* **Description of the task**: Exactly as written, print out each entry in the data, with no pictures.

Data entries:
^^^^

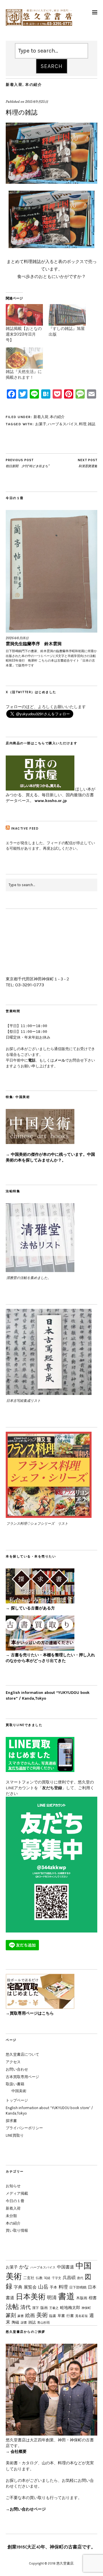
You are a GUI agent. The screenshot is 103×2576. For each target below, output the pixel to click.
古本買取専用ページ (22, 2077)
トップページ (17, 2100)
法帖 (12, 2307)
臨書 (52, 2316)
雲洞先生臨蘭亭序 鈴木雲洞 (34, 643)
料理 (82, 424)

^^^^

* **Finished exercise**:
You are a GUI agent. The screenshot is 103×2576. For each target below, output the pixel to click.
古本買取専用ページ (22, 2077)
トップページ (17, 2100)
法帖 (12, 2307)
臨書 (52, 2316)
雲洞先生臨蘭亭序 鈴木雲洞 (34, 643)
料理 (82, 424)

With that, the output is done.